Problem to solve:
Produce an exact copy of the data below.

Saved entries:

* * *

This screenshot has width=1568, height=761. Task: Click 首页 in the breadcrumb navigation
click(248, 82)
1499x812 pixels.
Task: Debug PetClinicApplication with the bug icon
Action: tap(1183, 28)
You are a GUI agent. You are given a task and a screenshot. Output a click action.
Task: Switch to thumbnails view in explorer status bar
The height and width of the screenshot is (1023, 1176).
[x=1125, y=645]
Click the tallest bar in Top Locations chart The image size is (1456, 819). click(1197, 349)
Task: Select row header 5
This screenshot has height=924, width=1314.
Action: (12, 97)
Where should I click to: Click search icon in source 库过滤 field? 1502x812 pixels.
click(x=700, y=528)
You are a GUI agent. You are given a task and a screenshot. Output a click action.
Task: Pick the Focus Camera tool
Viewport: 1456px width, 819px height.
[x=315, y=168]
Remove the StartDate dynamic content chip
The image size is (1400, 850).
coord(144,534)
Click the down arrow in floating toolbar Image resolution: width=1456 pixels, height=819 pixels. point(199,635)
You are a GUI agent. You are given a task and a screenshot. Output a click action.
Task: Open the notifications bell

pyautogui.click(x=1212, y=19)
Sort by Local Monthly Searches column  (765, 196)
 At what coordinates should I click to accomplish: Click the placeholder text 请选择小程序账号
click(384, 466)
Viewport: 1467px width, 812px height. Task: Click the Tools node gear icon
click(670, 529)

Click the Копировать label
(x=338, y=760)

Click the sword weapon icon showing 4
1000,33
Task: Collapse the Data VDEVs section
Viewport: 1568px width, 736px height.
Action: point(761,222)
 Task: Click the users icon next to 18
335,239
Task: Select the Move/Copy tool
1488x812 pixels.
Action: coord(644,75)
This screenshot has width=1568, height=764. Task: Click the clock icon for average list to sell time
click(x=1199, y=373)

* * *

The completed task:
This screenshot has width=1568, height=761. Task: Click 首页 in the breadcrumb navigation
click(248, 82)
1499x812 pixels.
Task: Debug PetClinicApplication with the bug icon
Action: tap(1183, 28)
You are a GUI agent. You are given a task and a screenshot. Output a click action.
Task: Switch to thumbnails view in explorer status bar
The height and width of the screenshot is (1023, 1176).
[x=1125, y=645]
Click the tallest bar in Top Locations chart The image size is (1456, 819). click(1197, 349)
Task: Select row header 5
This screenshot has height=924, width=1314.
Action: (12, 97)
Where should I click to: Click search icon in source 库过滤 field? 1502x812 pixels.
click(x=700, y=528)
You are a GUI agent. You are given a task and a screenshot. Output a click action.
Task: Pick the Focus Camera tool
Viewport: 1456px width, 819px height.
[x=315, y=168]
Remove the StartDate dynamic content chip
The image size is (1400, 850).
coord(144,534)
Click the down arrow in floating toolbar Image resolution: width=1456 pixels, height=819 pixels. point(199,635)
You are a GUI agent. You are given a task and a screenshot. Output a click action.
Task: Open the notifications bell

pyautogui.click(x=1212, y=19)
Sort by Local Monthly Searches column  (765, 196)
 At what coordinates should I click to accomplish: Click the placeholder text 请选择小程序账号
click(384, 466)
Viewport: 1467px width, 812px height. Task: Click the Tools node gear icon
click(670, 529)

Click the Копировать label
(x=338, y=760)

Click the sword weapon icon showing 4
1000,33
Task: Collapse the Data VDEVs section
Viewport: 1568px width, 736px height.
Action: point(761,222)
 Task: Click the users icon next to 18
335,239
Task: Select the Move/Copy tool
1488x812 pixels.
Action: coord(644,75)
This screenshot has width=1568, height=764. Task: Click the clock icon for average list to sell time
click(x=1199, y=373)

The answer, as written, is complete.